Stated task = Please arrange everything from the line containing "How do I perform: Select" down to the line containing "The height and width of the screenshot is (230, 334).", both ends included, as a numbered list. Skip blank lines and leave the pictures out.

Collected data =
+++
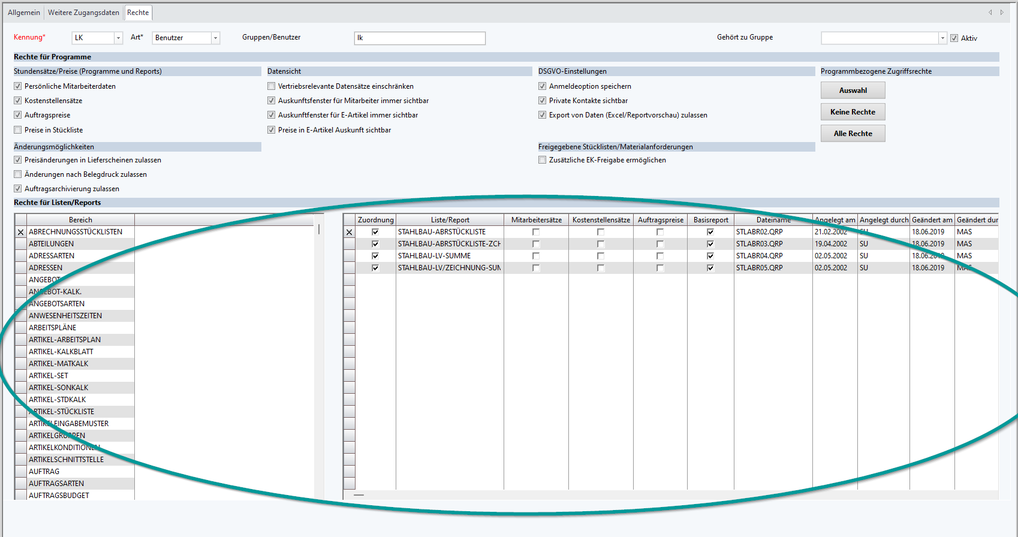The width and height of the screenshot is (1018, 537).
Task: Open the Weitere Zugangsdaten tab
Action: (x=83, y=13)
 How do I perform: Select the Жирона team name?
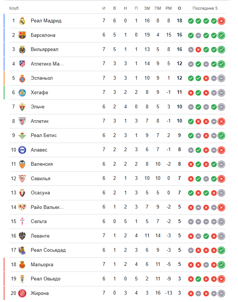[39, 293]
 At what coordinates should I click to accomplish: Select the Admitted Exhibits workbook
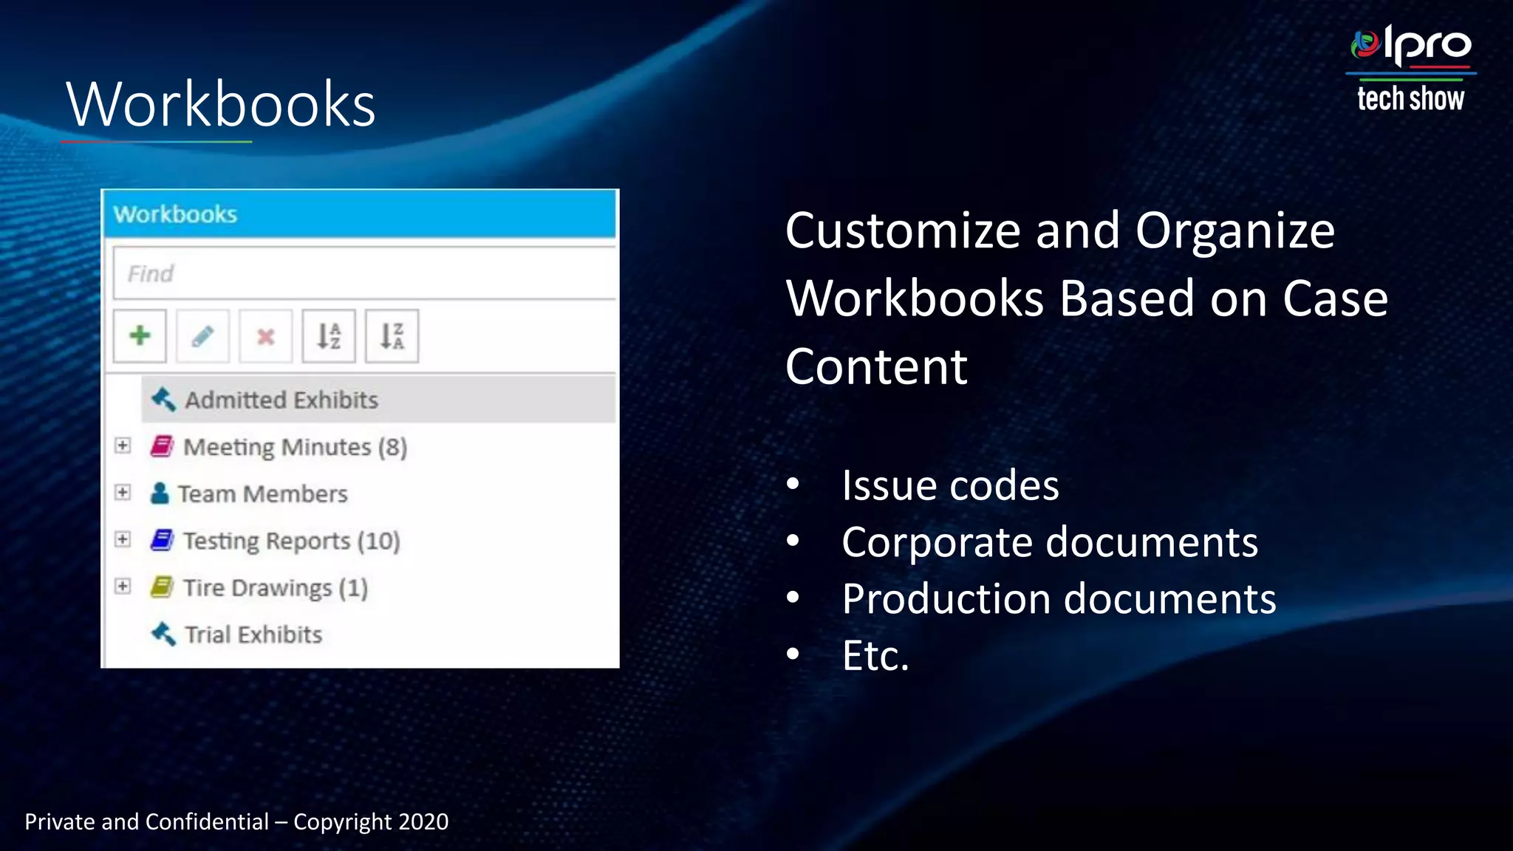[x=281, y=400]
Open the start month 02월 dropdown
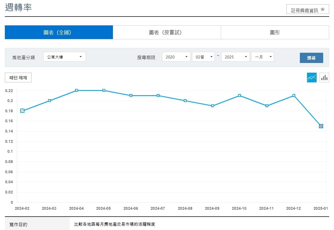The height and width of the screenshot is (230, 334). pyautogui.click(x=203, y=57)
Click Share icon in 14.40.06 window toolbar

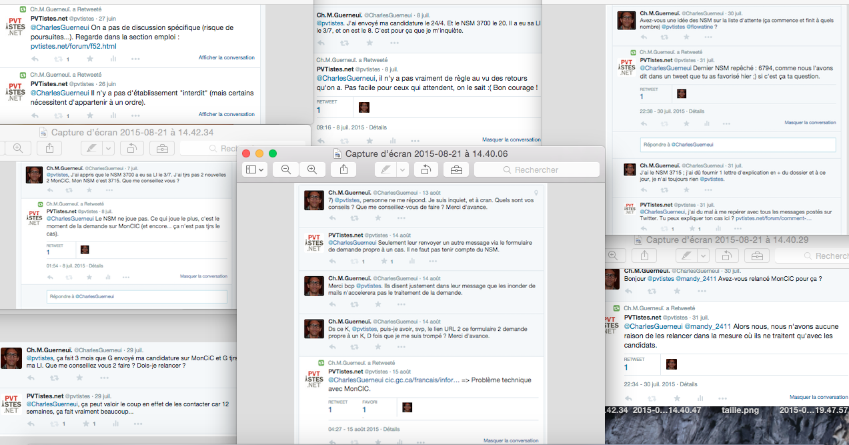(343, 170)
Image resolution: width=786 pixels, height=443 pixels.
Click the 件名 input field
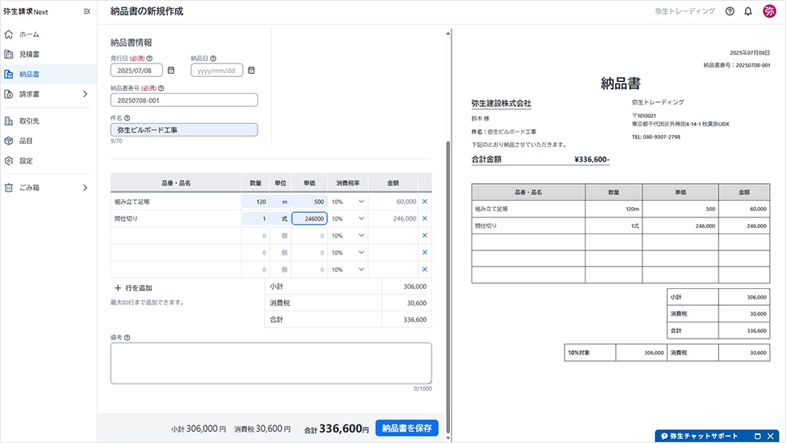coord(184,129)
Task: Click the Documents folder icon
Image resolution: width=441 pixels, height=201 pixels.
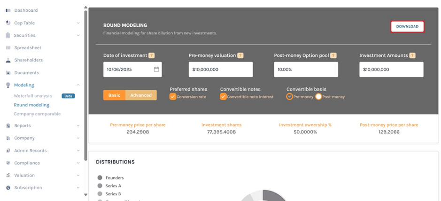Action: pos(8,73)
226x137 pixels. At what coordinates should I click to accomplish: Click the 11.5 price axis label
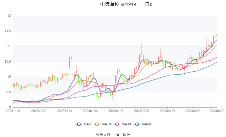[8, 31]
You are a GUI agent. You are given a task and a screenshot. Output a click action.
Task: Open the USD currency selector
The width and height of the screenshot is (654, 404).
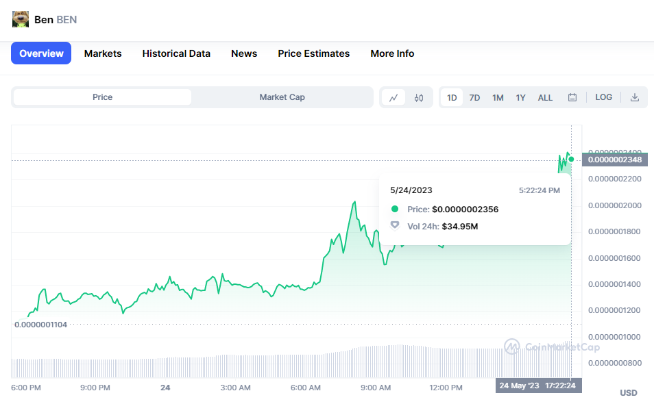click(629, 392)
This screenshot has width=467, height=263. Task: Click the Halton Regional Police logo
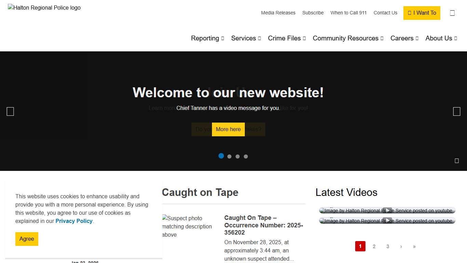click(44, 8)
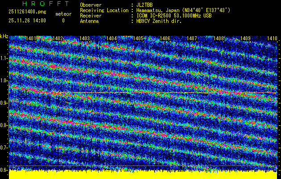Image resolution: width=281 pixels, height=179 pixels.
Task: Select the 1403 time marker
Action: click(x=84, y=39)
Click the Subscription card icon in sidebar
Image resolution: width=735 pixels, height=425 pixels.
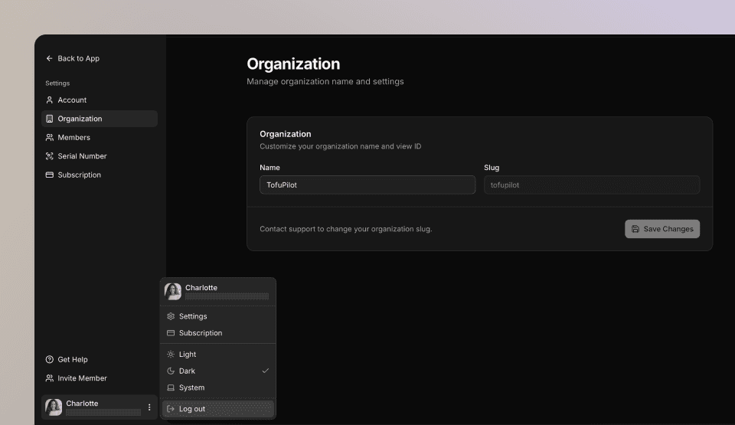click(x=50, y=175)
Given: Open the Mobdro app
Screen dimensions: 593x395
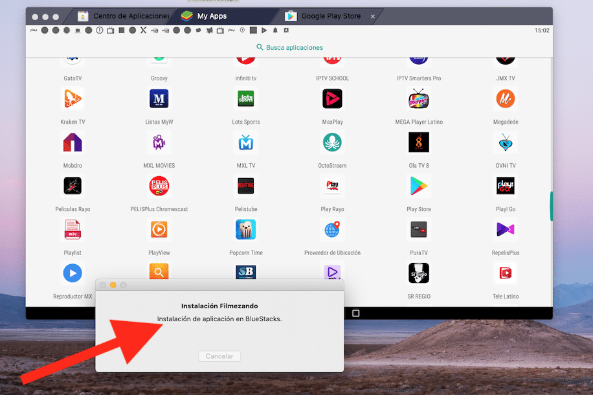Looking at the screenshot, I should click(x=73, y=142).
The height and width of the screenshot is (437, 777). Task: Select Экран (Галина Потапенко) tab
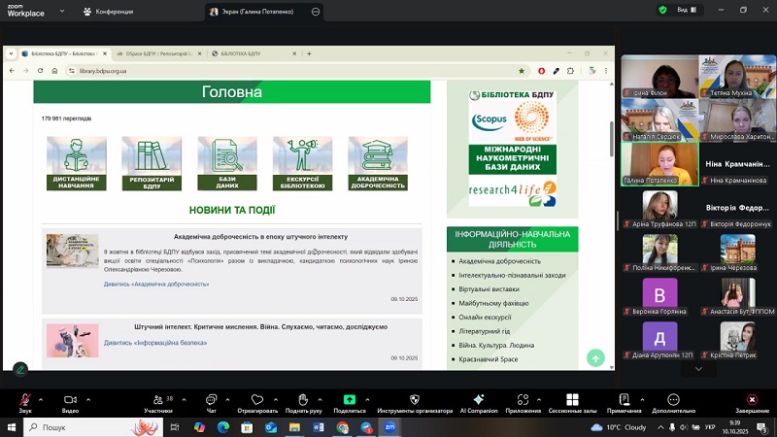pos(260,12)
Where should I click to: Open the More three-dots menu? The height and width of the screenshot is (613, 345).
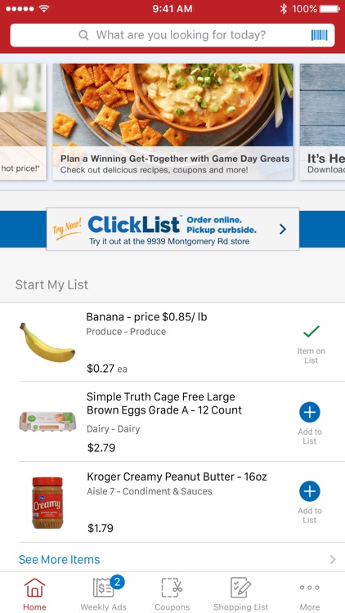click(309, 588)
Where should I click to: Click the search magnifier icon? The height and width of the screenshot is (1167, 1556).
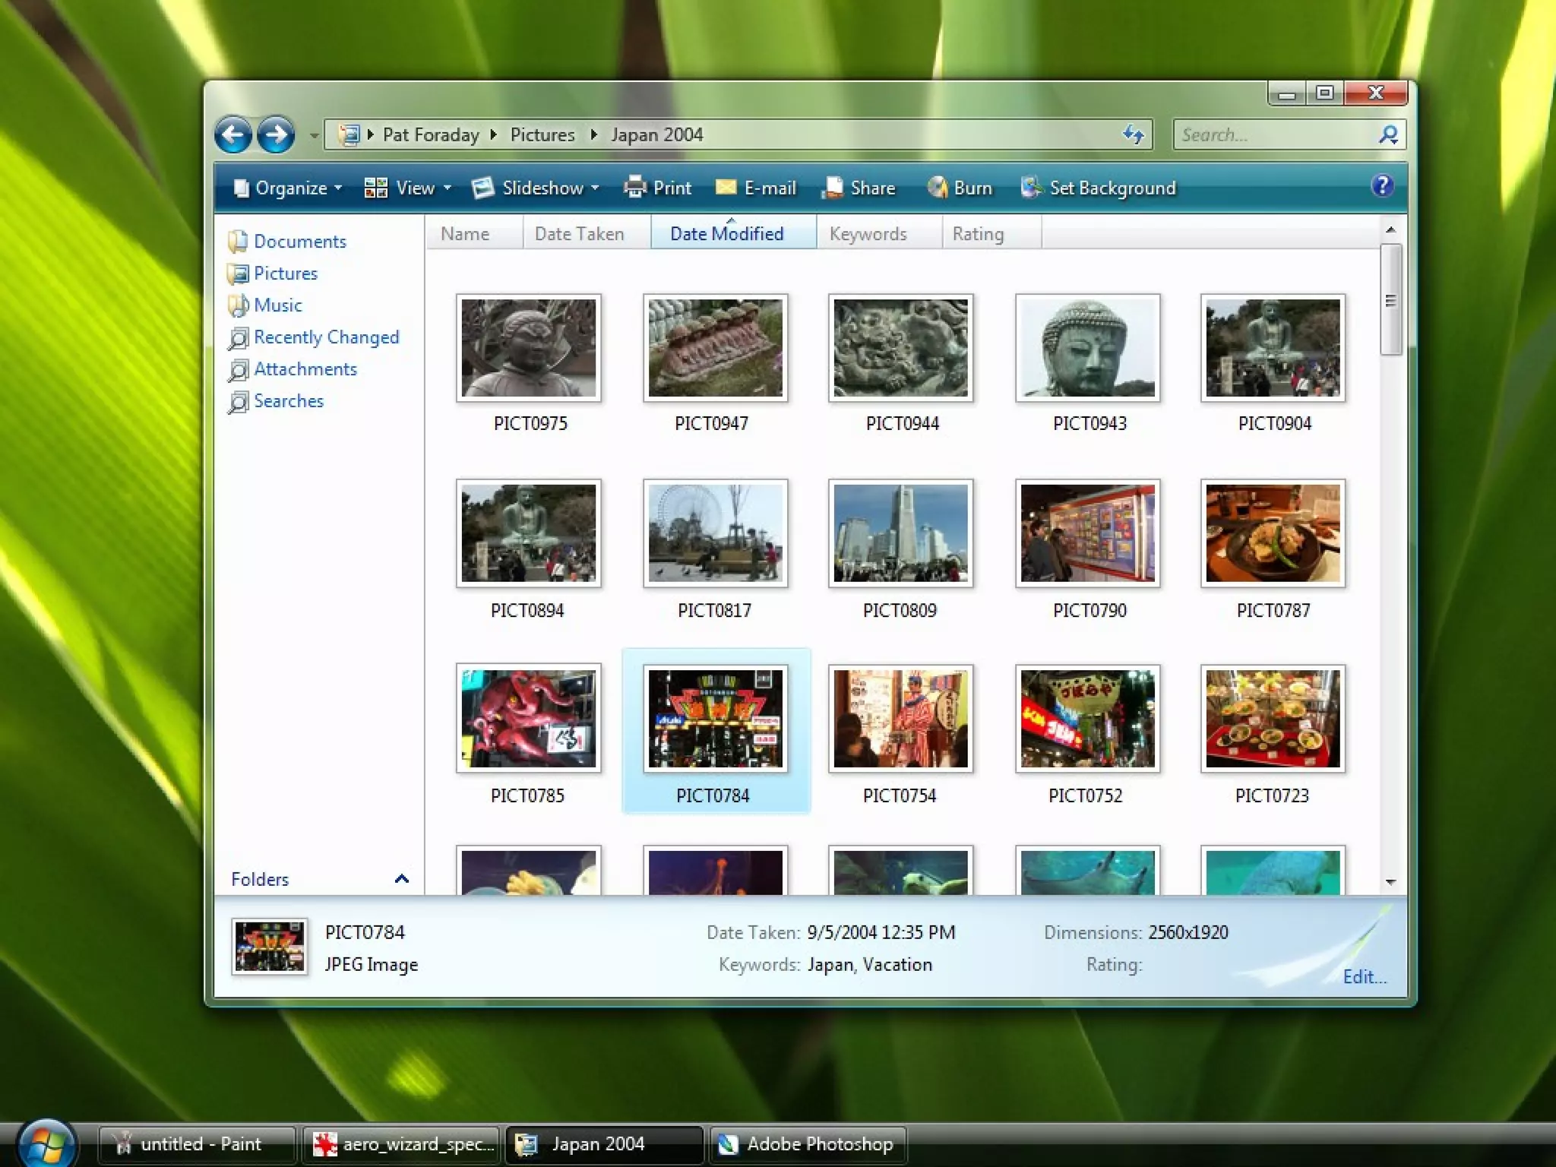point(1388,135)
+++
Completed exercise =
1.  How do I perform: Select the Жирона team name?
2. [39, 293]
3.  At what coordinates should I click to accomplish: Select the Admitted Exhibits workbook
4. [x=281, y=400]
5. Open the start month 02월 dropdown
6. The height and width of the screenshot is (230, 334). pyautogui.click(x=203, y=57)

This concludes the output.